Available to US users from Thursday, the change accommodates those who do not identify with gender binaries, while the function which allows people to conceal their gender will still be available.

Previously, users were restricted to choosing from male, female or not listing a gender at all, which LGBTI campaigners regarded as restrictive.

But now, Facebook will list over 50 different gender options, including transsexual , bigender, androgynous, intersex, and genderfluid.

It will also enable users to select whether they would like to be referred to as he, she or they, in instances when pronouns are used on the website.

“There's going to be a lot of people for whom this is going to mean nothing, but for the few it does impact, it means the world,” said Facebook software engineer Brielle Harrison, who worked on the project and is herself undergoing gender transformation, from male to female.

On Thursday she said she was also changing her Facebook identity from Female to TransWoman.

A screen shot released by Facebook shows the new gender option screen.
A screen shot released by Facebook shows the new gender option screen. (AP Photo/Facebook)

“All too often transgender people like myself and other gender nonconforming people are given this binary option, do you want to be male or female?

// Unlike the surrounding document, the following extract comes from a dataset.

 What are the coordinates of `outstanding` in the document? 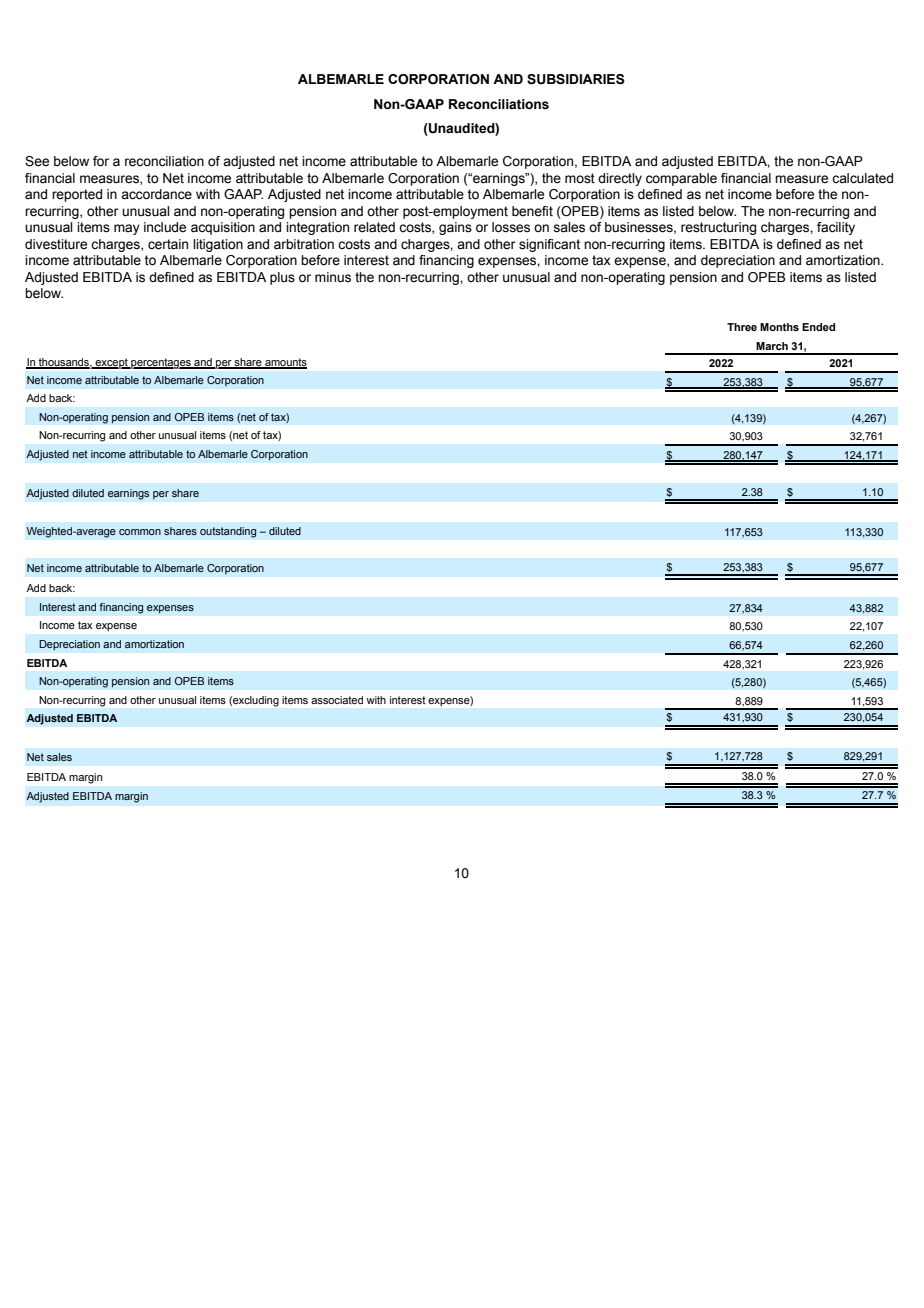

What is your gender? And it's kind of disheartening because none of those let us tell others who we really are,” she said.

“This really changes that, and for the first time I get to go to the site and specify to all the people I know what my gender is.”

The Williams Institute, a think tank based at the University of California, Los Angeles, estimates there are at least 700,000 individuals in the US who do not live as the gender that was assigned to them at birth.

Human Rights Campaign President Chad Griffin praised the move, and said: “Over the past few years, a person's Facebook profile truly has become their online identity, and now Facebook has taken a milestone step to allow countless people to more honestly and accurately represent themselves.

"Facebook's action is one that I hope others heed in supporting individuals' multifaceted identities," he added.

The move by Facebook came after years of lobbying from users, some who started Facebook pages to petition for the change.

Google+ offers male, female and ”other“ as choices, but transgender advocates said Facebook's many specific options puts the platform well ahead of any other mainstream online community.

The idea of expanding gender choices was considered by Facebook for about a year, and came to fruition during an in-house brainstorming session last year, project manager Lexi Ross said.

Dozens of people posted appreciative messages on the company's diversity website, although there were some calling for relationships beyond son and daughter to be introduced to complete the change, as well as the introduction of more sexual preferences.